Stored records

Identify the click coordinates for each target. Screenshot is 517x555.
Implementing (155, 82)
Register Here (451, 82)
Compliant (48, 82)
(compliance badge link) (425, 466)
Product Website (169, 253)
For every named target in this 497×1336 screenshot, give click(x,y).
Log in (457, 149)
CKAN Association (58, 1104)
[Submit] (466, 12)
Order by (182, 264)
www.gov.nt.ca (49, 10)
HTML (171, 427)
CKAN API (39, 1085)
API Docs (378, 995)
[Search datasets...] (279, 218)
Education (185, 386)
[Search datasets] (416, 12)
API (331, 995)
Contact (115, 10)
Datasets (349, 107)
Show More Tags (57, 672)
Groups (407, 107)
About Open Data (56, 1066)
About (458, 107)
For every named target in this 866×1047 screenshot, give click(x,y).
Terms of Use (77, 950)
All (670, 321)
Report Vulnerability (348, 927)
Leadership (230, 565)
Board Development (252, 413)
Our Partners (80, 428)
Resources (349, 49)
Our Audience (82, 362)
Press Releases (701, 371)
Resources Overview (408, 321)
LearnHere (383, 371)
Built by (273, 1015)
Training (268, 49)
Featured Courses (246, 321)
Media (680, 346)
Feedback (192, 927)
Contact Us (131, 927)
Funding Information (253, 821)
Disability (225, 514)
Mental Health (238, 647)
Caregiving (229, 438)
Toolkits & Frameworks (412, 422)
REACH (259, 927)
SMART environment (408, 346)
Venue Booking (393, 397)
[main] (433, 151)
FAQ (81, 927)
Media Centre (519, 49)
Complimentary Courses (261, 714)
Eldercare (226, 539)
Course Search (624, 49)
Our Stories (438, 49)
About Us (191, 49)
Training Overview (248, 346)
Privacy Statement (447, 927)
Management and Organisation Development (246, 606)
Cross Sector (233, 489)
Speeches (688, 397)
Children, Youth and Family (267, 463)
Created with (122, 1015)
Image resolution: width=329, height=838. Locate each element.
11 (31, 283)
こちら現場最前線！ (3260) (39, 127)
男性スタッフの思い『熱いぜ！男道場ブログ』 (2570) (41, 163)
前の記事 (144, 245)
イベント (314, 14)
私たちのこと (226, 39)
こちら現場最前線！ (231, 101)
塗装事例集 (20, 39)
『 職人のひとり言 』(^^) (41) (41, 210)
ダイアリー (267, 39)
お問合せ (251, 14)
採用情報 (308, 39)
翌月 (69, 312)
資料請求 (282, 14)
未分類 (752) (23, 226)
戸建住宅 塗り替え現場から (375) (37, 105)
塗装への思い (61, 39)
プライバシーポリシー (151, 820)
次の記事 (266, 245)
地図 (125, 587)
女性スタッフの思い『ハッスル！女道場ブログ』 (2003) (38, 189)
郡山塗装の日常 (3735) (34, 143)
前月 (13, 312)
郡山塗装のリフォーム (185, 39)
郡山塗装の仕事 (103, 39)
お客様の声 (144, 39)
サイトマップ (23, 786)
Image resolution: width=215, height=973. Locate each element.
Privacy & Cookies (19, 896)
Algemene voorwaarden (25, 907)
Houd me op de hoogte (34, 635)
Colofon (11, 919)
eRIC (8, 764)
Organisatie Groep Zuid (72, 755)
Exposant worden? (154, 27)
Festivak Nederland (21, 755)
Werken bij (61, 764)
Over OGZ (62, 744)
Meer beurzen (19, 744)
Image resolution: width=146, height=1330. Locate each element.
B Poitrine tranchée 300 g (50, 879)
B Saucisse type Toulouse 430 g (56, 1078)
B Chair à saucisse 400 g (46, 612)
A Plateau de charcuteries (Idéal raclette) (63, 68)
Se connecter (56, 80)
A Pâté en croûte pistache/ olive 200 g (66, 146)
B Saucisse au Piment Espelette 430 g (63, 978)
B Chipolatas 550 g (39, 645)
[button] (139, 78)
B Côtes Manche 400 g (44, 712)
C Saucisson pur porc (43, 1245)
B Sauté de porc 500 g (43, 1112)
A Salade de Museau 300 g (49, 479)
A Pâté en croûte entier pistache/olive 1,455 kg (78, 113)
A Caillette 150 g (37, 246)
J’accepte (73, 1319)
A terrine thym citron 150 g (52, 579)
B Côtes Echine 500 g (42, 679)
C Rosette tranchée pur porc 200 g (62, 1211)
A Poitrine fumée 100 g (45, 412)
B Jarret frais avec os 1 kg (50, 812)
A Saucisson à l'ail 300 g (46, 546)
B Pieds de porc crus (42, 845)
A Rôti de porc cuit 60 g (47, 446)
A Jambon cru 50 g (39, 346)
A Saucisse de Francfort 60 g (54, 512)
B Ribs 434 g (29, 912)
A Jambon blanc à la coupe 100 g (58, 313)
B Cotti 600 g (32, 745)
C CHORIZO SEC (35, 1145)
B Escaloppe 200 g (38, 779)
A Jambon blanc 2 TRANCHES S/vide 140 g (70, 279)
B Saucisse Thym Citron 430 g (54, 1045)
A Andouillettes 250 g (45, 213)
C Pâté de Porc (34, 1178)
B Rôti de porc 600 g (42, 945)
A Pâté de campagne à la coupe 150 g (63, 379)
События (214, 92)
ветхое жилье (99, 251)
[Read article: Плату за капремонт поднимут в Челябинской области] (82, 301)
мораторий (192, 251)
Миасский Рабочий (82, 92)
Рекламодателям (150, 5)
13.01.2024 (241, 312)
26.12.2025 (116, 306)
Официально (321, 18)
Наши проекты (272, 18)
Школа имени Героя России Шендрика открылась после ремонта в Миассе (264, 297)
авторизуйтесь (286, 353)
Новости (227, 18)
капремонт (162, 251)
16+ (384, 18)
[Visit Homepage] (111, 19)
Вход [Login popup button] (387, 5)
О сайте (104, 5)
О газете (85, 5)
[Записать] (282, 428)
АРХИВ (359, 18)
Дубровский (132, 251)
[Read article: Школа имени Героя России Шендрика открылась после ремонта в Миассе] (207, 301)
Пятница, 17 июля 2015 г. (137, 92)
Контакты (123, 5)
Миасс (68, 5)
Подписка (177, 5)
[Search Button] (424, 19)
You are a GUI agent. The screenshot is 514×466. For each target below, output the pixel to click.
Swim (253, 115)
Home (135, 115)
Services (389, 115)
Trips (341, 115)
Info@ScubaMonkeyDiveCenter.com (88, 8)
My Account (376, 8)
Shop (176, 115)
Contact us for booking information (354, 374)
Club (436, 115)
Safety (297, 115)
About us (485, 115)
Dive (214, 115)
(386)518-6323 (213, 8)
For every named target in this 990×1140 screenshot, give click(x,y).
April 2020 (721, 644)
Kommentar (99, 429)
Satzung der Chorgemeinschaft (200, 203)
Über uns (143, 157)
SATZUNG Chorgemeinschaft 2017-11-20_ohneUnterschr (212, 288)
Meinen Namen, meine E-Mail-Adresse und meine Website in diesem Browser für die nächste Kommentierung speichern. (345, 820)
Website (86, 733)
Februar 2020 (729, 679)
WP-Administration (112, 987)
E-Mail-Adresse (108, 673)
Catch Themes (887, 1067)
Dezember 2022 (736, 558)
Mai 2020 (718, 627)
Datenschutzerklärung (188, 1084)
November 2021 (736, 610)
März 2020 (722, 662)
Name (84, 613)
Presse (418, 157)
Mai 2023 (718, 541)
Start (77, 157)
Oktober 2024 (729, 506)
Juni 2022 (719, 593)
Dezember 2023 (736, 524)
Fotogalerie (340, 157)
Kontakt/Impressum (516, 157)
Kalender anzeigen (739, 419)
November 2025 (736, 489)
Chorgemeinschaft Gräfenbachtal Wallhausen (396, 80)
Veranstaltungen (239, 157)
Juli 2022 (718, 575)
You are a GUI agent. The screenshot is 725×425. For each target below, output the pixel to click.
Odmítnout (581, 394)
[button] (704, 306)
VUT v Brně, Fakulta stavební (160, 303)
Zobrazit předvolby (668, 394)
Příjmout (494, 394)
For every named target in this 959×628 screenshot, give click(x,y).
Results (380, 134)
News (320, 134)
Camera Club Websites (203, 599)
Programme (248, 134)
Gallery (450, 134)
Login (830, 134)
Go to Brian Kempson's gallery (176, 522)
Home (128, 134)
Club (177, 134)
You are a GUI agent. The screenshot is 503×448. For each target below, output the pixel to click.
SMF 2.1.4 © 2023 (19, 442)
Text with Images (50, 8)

_WHAT YOU ARE ASKED TO DO:_
Output the lines of the listing exactly as they appear, beginning at the line containing "Juli 2022 (718, 575)" and ending with the line containing "Club (177, 134)", both included.

_SOLUTION:_
Juli 2022 (718, 575)
You are a GUI agent. The screenshot is 725×425. For each target below, output the pixel to click.
Odmítnout (581, 394)
[button] (704, 306)
VUT v Brně, Fakulta stavební (160, 303)
Zobrazit předvolby (668, 394)
Příjmout (494, 394)
For every named target in this 959×628 screenshot, give click(x,y).
Results (380, 134)
News (320, 134)
Camera Club Websites (203, 599)
Programme (248, 134)
Gallery (450, 134)
Login (830, 134)
Go to Brian Kempson's gallery (176, 522)
Home (128, 134)
Club (177, 134)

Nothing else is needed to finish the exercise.